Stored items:
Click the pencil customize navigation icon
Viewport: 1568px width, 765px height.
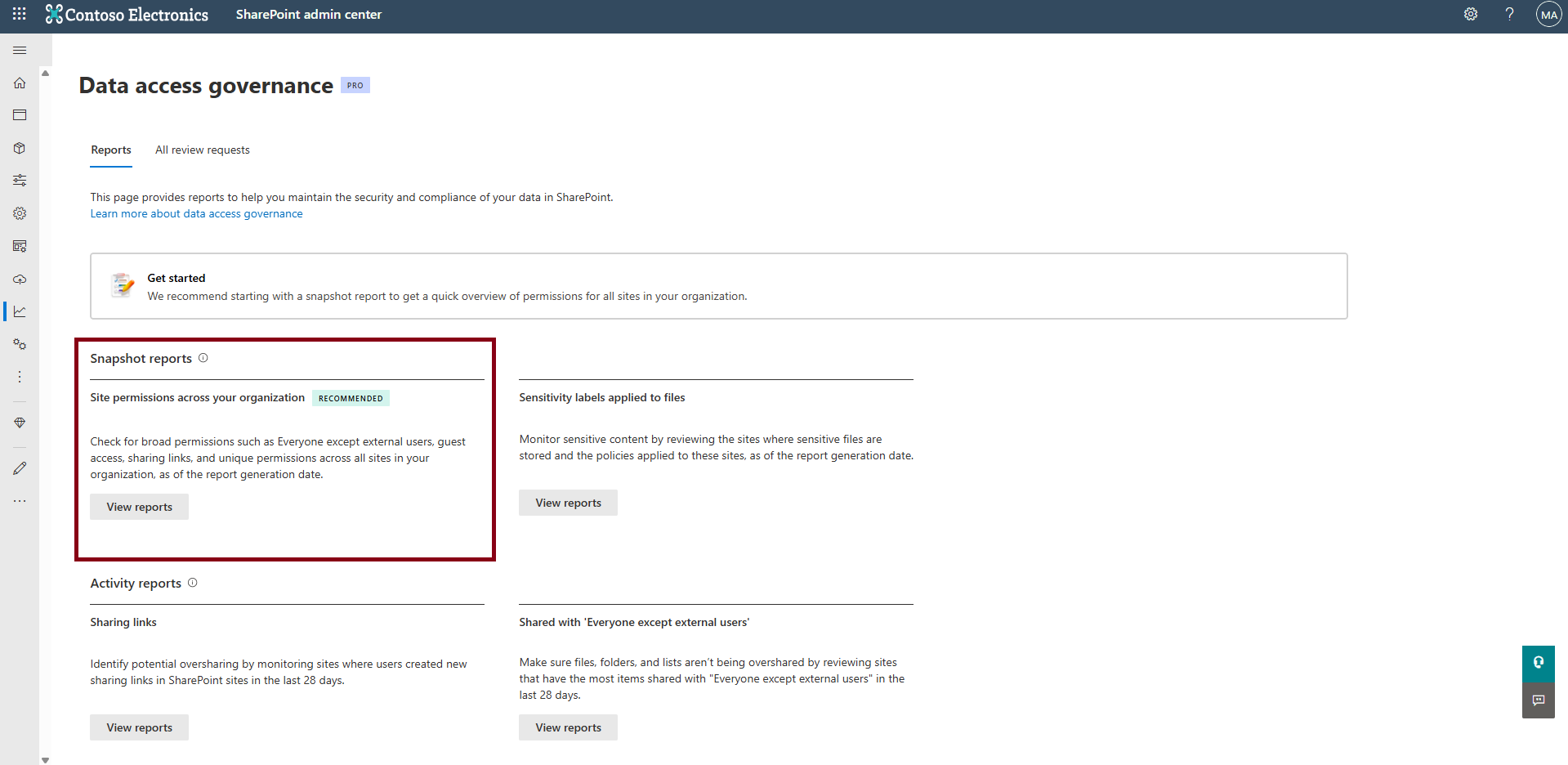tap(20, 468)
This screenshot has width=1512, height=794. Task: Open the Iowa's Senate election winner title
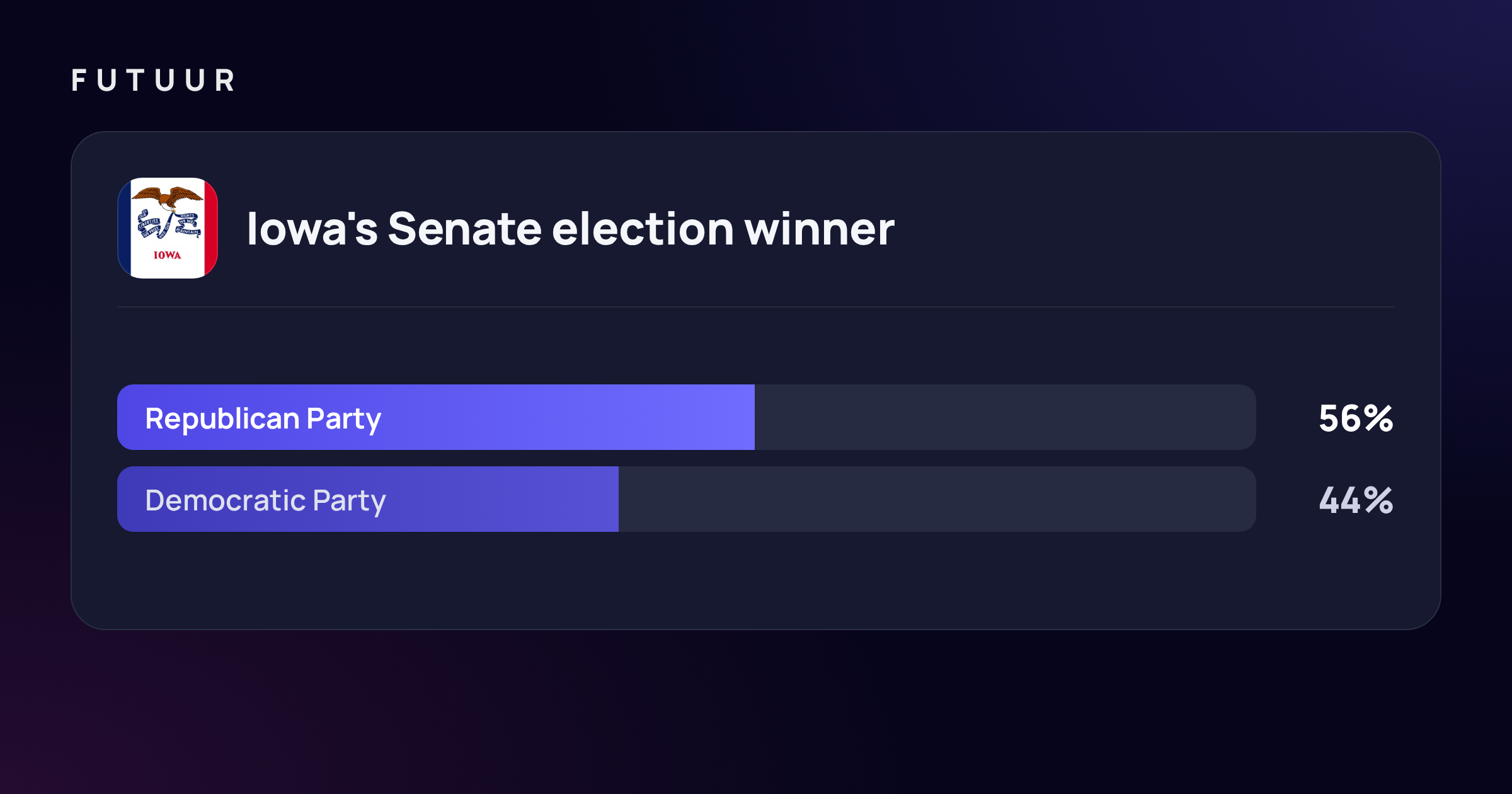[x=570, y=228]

*About this exercise*.
Pictures are to be left out when the lines from the one containing "Viewport: 1568px width, 765px height." through the end of the records above are repeated exactly; no other line is wanted.

*Reply to the exercise*.
Viewport: 1568px width, 765px height.
tap(20, 468)
This screenshot has width=1512, height=794. Task: Open the Iowa's Senate election winner title
[x=570, y=228]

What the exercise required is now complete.